MELONI AD ANKARAL’Italia non è seconda a nessuno

MELONI AD ANKARA

Giorgia Meloni si presenta alla conferenza stampa che conclude i lavori del vertice di Ankara con una evidente chiarezza di idee. Non sembra assolutamente turbata dalle invettive che il Presidente Trump le ha rivolte e ribadisce che non si pente di nulla.

IL COMUNE DESTINO DELL’OCCIDENTE

Nella sua conferenza di apertura ribadisce che lei crede nel comune destino dell’occidente e che il suo rapporto con gli Usa prescinde dalle varie amministrazioni.

I più attenti, infatti, potranno ricordare che Giorgia Meloni ha tenuto un rapporto leale anche con l’amministrazione Biden.

Sicuramente la comune visione contraria al totalitarismo woke e alcune visioni ideali in comune hanno favorito il dialogo tra Meloni e Trump ma la bussola delle scelte dell’Italia deve essere sempre l’interesse nazionale.

LE SPESE MILITARI

La visione italocentrica del Presidente del Consiglio è chiara quando parla di armamenti e di spese militari.

L’Italia ha aumentato la percentuale rispetto al PIL ma intende farlo nell’ottica di un aumento della ricchezza nazionale.

Gli investimenti non sono assegni in bianco verso l’estero ma devono servire per creare lavoro, ricerca e ricchezza in Italia.

È un passaggio chiaro quello che Meloni fa sulla filiera industriale degli armamenti in Italia che significa che le spese devono essere indirizzate nelle industrie militari italiane.

IL CONTRIBUTO UMANO

Non accetta lezioni da nessuno il Presidente Meloni e, soprattutto, non tollera che qualcuno riduca l’importanza del ruolo italiano.

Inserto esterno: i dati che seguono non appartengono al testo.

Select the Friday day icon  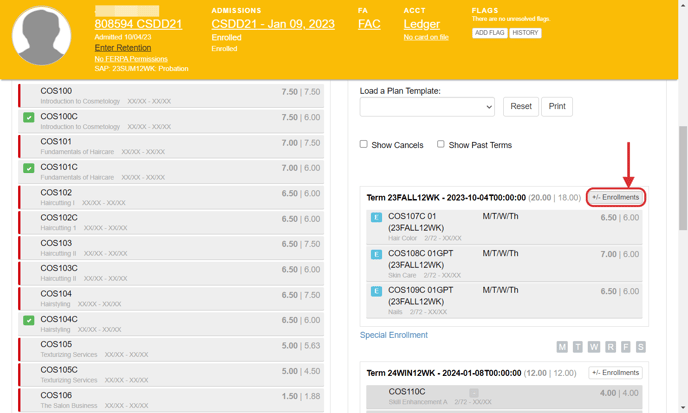(625, 347)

Un ruolo che, spiega chiaramente il Premier, non si riduce solo ai numeri della spesa militare ma an- che, per esempio, alle forza umane, ai soldati che sono in campo negli scenari Nato.

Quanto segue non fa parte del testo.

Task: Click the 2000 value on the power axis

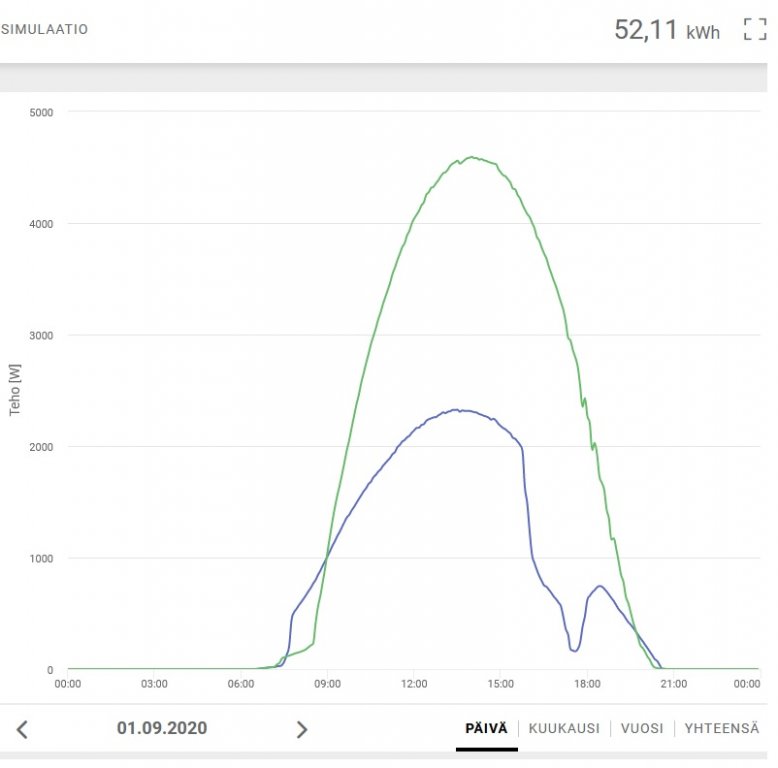Action: [41, 447]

L’Italia non è seconda a nessuno da questo punto di vista spiega la Meloni e pretendere rispetto.

UNA DIFESA COMUNE EUROPEA

Importante il passaggio sulla difesa comune europea.

Giorgia Meloni riprende a parlare della necessità che l’Europa sia in grado di difendersi da sola.

È del resto questa l’unica vera risposta allo strapotere americano. Un’alleanza è alla pari se ha forze militari uguali.